This article was originally published in the Richmond Times Dispatch on October 13, 2019.
If you’ve ever spent time with a couple of economists, you may walk away thinking they never agree and enjoy criticizing each other’s models and assumptions. After spending a few days with over 300 economists at the National Association for Business Economics conference last week, I walked away with a different view.
The possibility of recession and trade wars was a hot topic. An NABE panel predicts the nation will not see a recession in 2020, but that the real gross domestic product growth rate will slow to 1.8% — the first time since 2016 it has fallen below 2% with risks on the downside.
The forecasters now expect GDP growth this year to fall to 2.3% this year from 2.9% in 2018. In June, the forecast for 2019 had been 2.6%.
Deepening trade wars with China remain one of the biggest risks to U.S. economic growth, but some analysts were quick to point out the damage should be small since we are not as dependent on trade as other nations. The global economy is slowing from 3.6% in 2018 to a current 3.2%, but the impact on our economy should be minimal in light of our relatively low exports.

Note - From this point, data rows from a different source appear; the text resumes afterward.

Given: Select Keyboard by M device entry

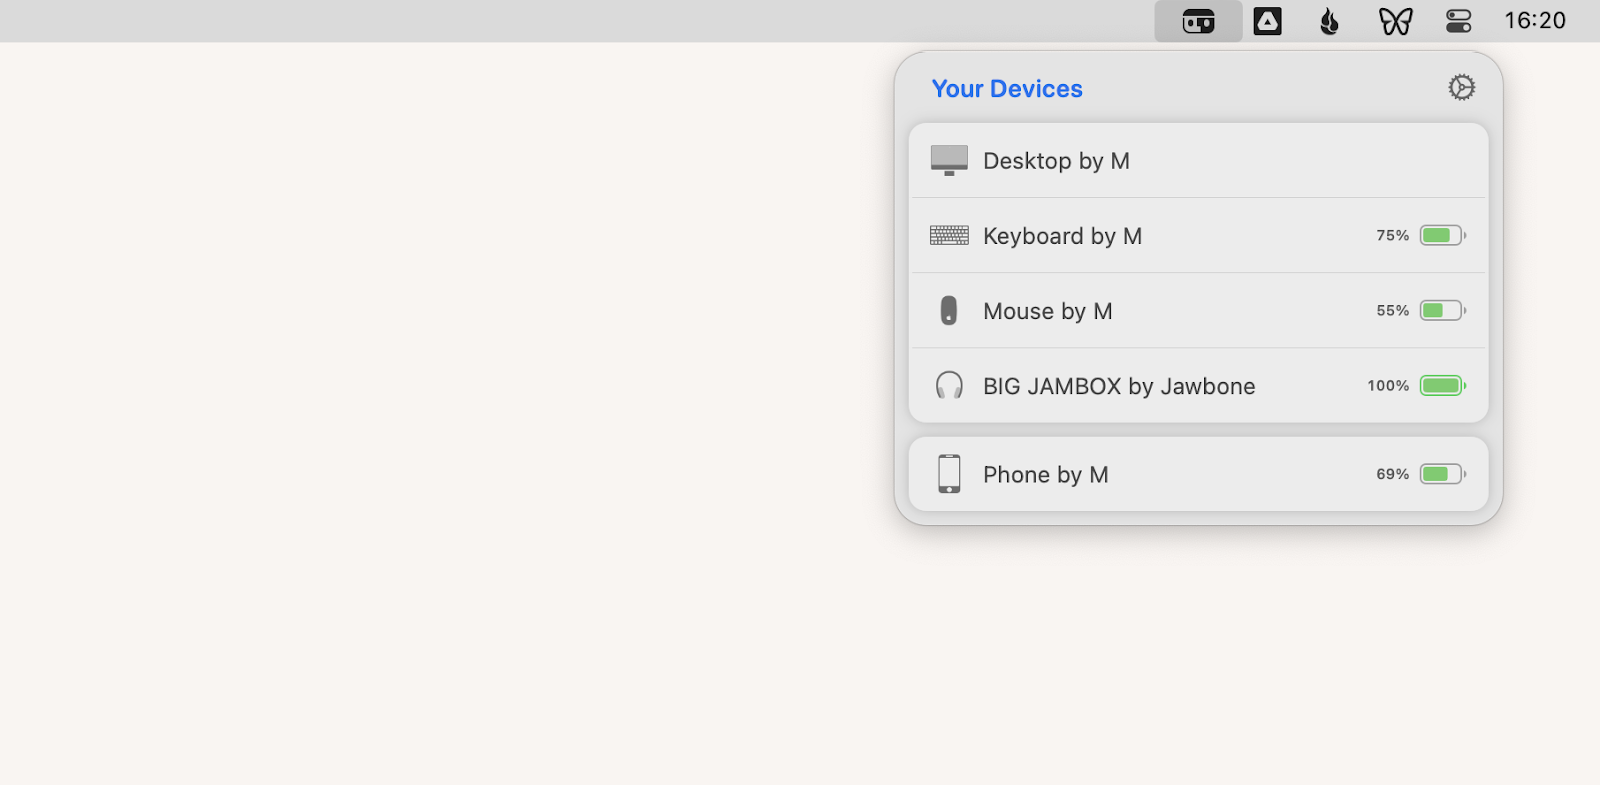Looking at the screenshot, I should tap(1150, 236).
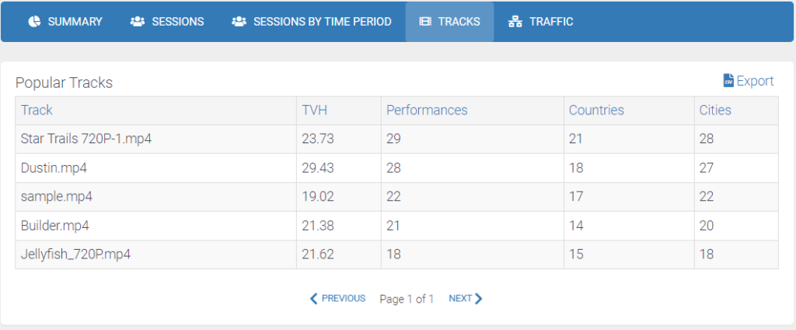The image size is (796, 330).
Task: Sort by Cities column header
Action: point(715,111)
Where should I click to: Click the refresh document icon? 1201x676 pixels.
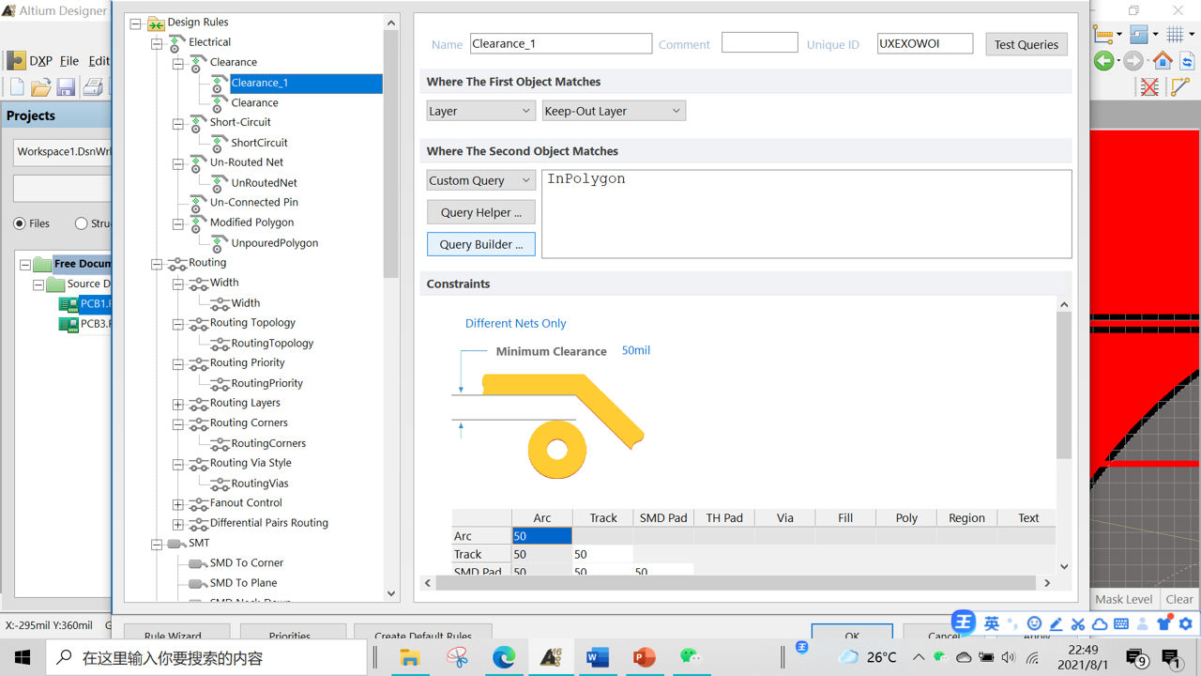[1188, 61]
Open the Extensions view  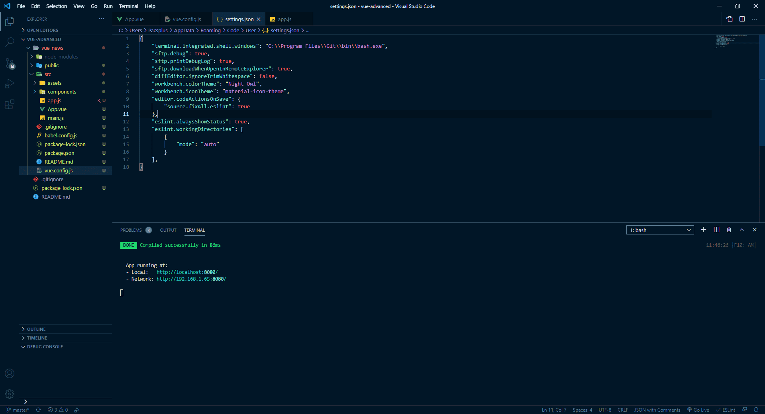(x=10, y=105)
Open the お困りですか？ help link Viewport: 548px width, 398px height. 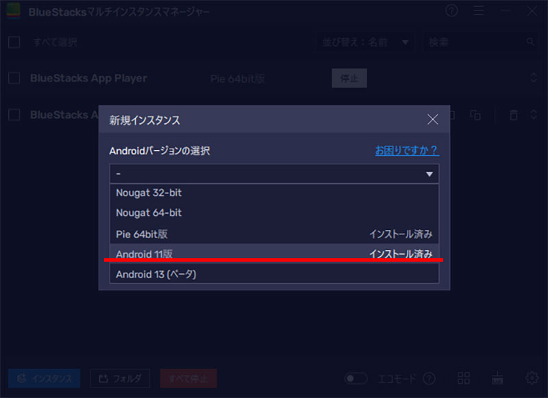[406, 151]
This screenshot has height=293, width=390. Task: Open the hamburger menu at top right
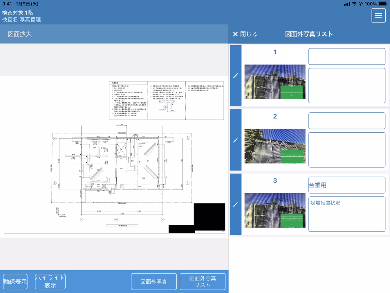[x=378, y=15]
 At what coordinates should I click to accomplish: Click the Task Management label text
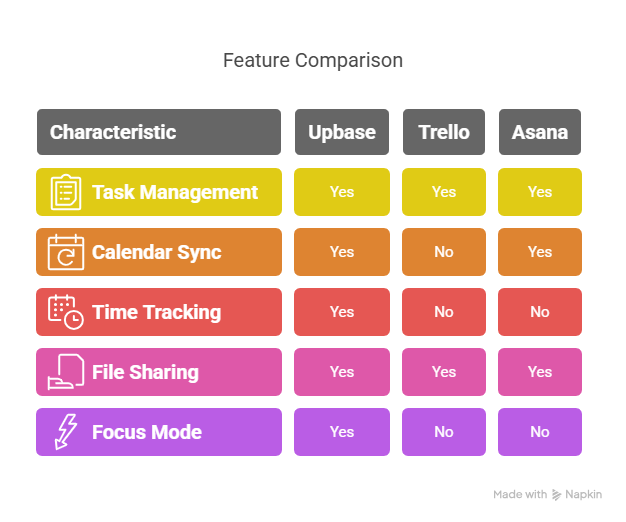[175, 192]
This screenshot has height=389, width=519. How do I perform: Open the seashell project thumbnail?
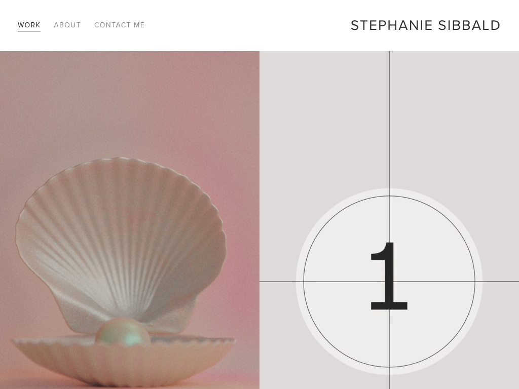coord(130,220)
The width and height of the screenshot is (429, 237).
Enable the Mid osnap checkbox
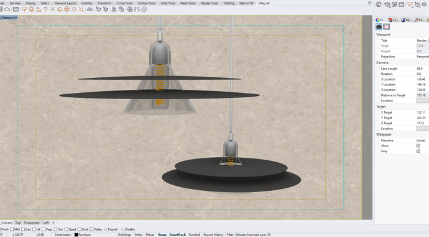[x=12, y=230]
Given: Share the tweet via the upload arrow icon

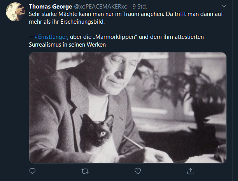Looking at the screenshot, I should (190, 171).
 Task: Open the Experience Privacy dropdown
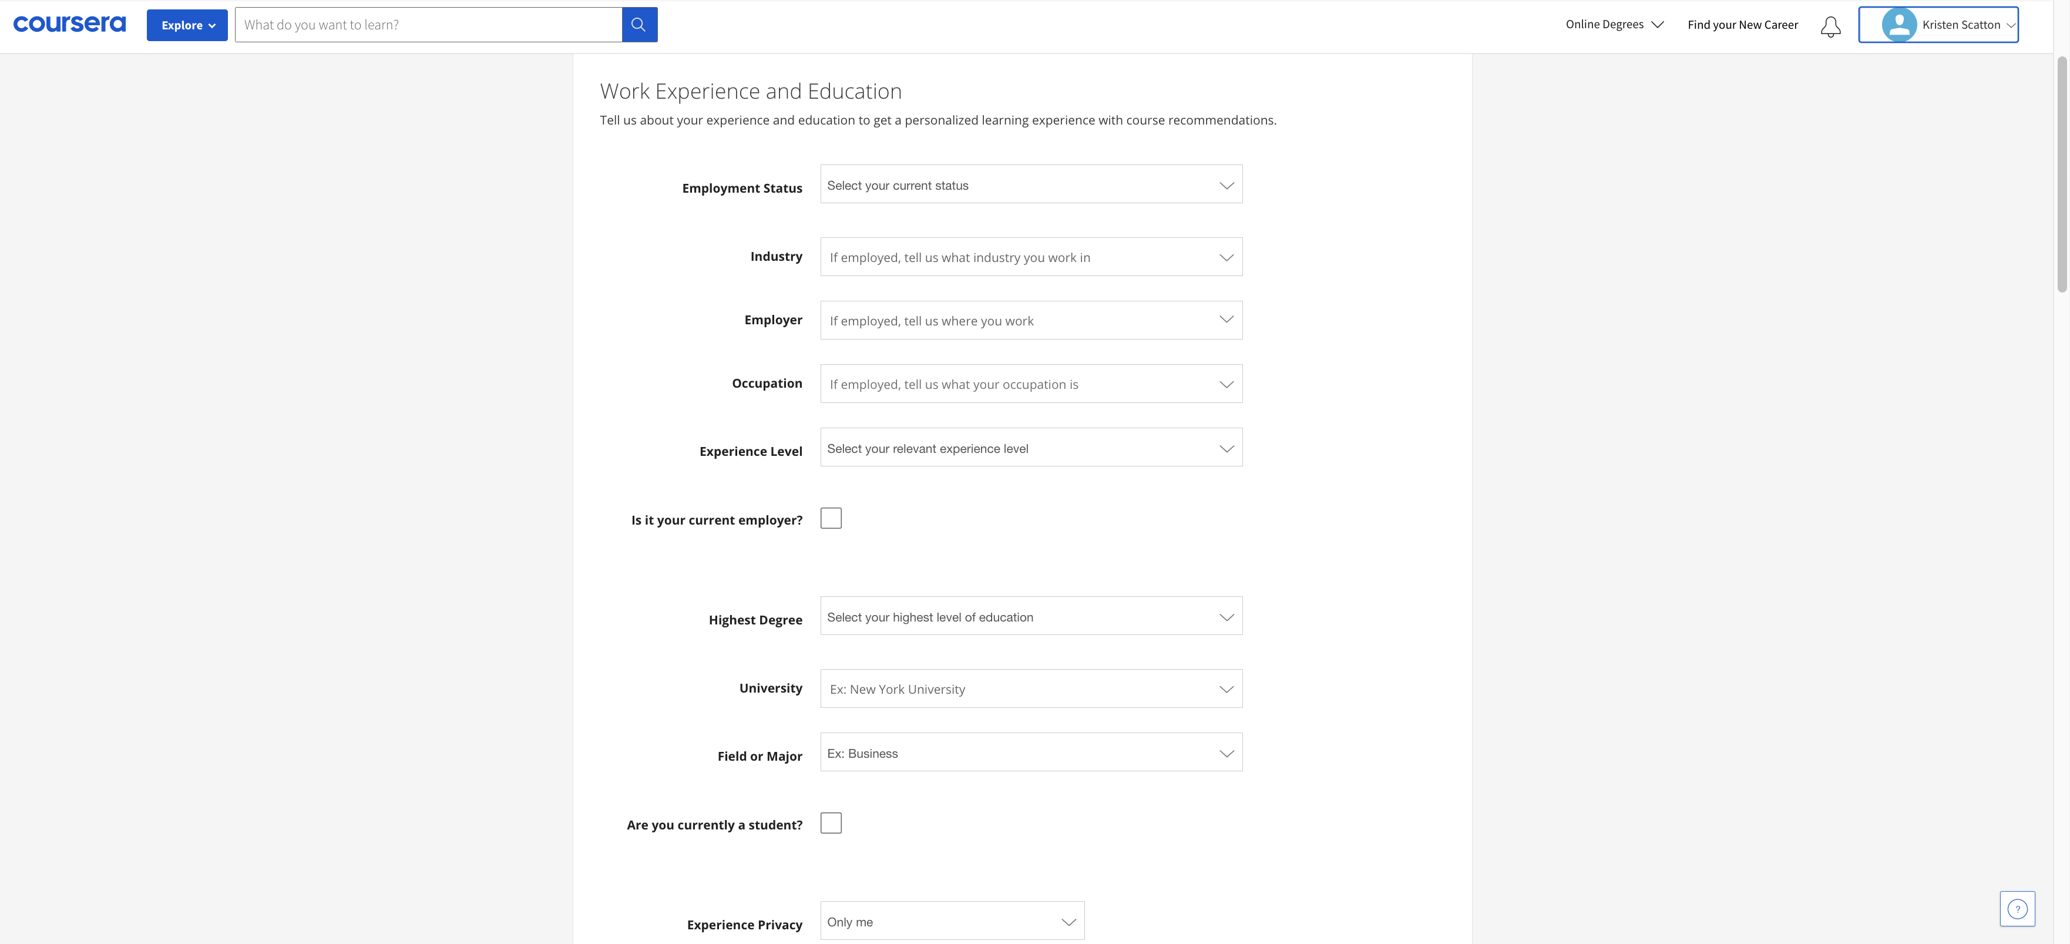tap(951, 922)
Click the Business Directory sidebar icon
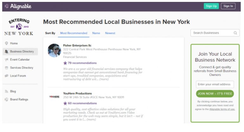The width and height of the screenshot is (244, 132). (6, 51)
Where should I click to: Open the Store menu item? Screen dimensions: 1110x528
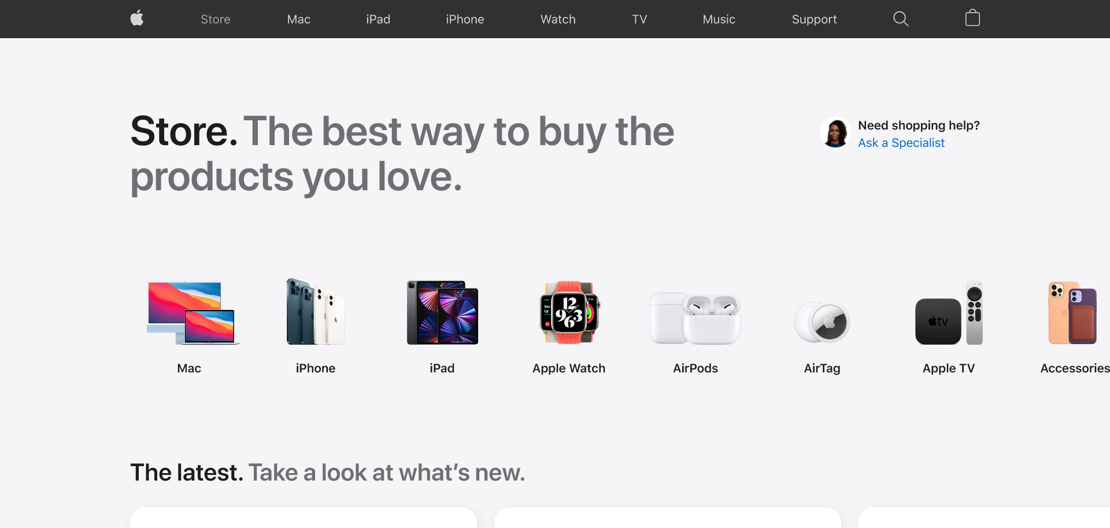(x=216, y=19)
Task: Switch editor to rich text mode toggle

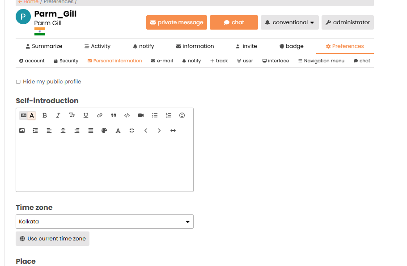Action: 32,115
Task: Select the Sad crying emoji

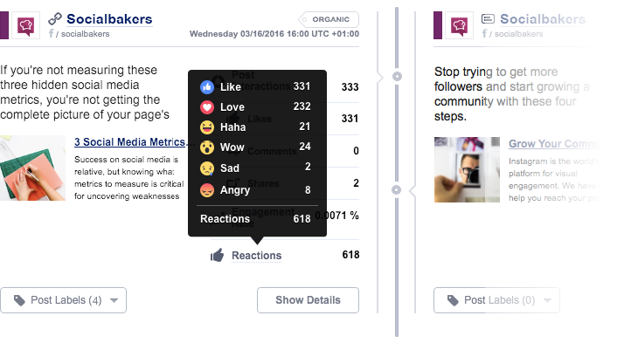Action: pyautogui.click(x=207, y=168)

One session at the conference, titled “Developments and Trends in U.S. Labor Supply,” was the most memorable. It was held in honor of Alan B. Krueger, the late Princeton University economist who served as an adviser in the administrations of Presidents Bill Clinton and Barack Obama and was an expert on the labor market.
On the gig economy, Krueger worked closely with the Bureau of Labor Statistics to craft new questions for the Contingent Workforce Survey to assess its size.
Based on the results of the May 2017 survey, less than 1% of the total U.S. workforce used an online platform like Uber, Lyft, TaskRabbit or others to arrange work in the month prior to the survey — much smaller than many had expected.
Jonathan Gruber, a professor at MIT and a former student and friend of Krueger, ended his speech with a comment that we should all take to heart.
“After Alan passed, I was talking with a senior colleague about how Alan was a real hero of mine — that along every dimension of career that I care about [research, policy and breadth] he had been a leader,” Gruber said. “My colleague told me that I was something like the seventh person who had said that to him. And then I realized that I had never told Alan I felt that way — and I was betting that the others had not, either. It made me realize the importance of telling those we admire of our admiration rather than just sharing criticism.”